Non aveva una muscolatura sviluppata, era mingherlino, nel calcio degli atleti super fisicati di oggi ne sono rimasti rarissimi esemplari, ma era il più agile e soprattutto il più furbo di tutti. Paolo Rossi era il più classico rapinatore d'area, cioè uno che per fiuto e istinto naturale intuisce prima degli altri dove spunterà il pallone da una mischia per metterci un piede, uno stinco, la testa, qualsiasi parte del corpo utile per fare gol ed entrare nei tabellini. E poi quel nome comune, quasi banale, diventato unico e iconico, come un timbro, il suo personale marchio: Pablito. Fu Enzo Bearzot a darglielo in Argentina nel 1978, ancora prima di essere consegnato con questo appellativo alla leggenda come eroe del Mundial '82, a cui arrivò dopo due anni di squalifica per il calcio scommesse. 

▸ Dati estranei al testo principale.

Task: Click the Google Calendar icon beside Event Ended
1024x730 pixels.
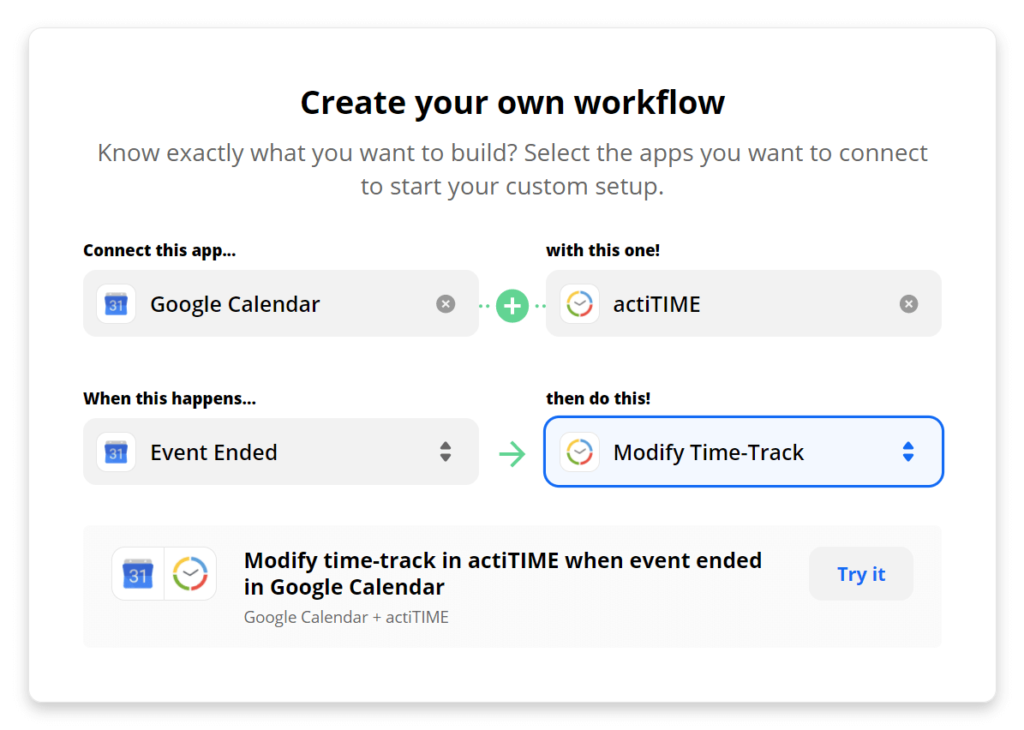Action: (116, 452)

Un tumore terribile si è portato via l'ex attaccante di Milan, Vicenza e Juventus, che aveva voluto affrontare l'iter terapeutico mantenendo il massimo riserbo sulle sue condizioni di salute, non rinunciando a qualche apparizione televisiva per non rompere il cordone ombelicale che lo legava all'amato mondo del calcio, pur ormai debilitato. Se ne va Paolo Rossi, in questo 2020, che ci costringe a piangere la scomparsa di gente comune, dei nostri cari, di miti le cui gesta non verrano scalfite dallo scorrere del tempo. Perché in fondo Pablito era tutte e tre le cose.